Scan the data for "Switch" and copy the lines it appears in.
-------- Records supplied --------
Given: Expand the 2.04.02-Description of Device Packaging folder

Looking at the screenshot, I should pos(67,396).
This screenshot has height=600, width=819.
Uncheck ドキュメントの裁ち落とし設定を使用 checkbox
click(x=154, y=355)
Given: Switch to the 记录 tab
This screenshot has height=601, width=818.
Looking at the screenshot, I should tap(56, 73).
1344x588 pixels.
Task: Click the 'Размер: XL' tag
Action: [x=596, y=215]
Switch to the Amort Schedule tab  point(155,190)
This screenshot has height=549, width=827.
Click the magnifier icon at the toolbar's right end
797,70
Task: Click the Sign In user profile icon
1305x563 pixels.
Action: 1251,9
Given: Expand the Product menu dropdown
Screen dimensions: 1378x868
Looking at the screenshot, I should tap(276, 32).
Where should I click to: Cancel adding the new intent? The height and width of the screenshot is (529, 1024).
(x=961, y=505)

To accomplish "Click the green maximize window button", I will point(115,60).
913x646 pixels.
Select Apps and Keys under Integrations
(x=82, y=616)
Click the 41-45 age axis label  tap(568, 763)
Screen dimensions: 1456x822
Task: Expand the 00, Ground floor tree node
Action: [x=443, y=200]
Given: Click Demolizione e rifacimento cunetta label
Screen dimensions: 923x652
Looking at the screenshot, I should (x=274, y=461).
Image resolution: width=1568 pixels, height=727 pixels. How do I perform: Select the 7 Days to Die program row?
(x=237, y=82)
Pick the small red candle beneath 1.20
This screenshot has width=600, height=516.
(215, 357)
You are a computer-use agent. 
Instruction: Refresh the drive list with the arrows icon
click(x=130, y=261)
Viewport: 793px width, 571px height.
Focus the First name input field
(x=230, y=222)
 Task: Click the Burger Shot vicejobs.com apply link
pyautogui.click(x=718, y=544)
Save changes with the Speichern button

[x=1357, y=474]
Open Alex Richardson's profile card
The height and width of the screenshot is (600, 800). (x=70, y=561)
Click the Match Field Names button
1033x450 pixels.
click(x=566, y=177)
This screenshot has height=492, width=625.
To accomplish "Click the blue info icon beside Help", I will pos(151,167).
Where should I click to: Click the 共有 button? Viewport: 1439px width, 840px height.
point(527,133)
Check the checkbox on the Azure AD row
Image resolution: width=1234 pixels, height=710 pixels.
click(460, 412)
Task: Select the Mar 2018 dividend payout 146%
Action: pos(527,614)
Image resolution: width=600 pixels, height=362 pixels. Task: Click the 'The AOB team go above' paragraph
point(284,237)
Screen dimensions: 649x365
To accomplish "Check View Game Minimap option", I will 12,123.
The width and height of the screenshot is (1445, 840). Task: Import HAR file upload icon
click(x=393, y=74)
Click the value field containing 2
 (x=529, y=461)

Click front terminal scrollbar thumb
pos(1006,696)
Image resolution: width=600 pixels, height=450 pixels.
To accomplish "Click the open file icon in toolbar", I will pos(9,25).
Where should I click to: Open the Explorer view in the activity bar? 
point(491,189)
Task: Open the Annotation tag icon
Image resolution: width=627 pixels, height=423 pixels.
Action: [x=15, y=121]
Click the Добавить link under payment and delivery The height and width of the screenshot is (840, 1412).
--------
Answer space —
Given: Switch to the 记录 tab
Switch to the Amort Schedule tab  point(155,190)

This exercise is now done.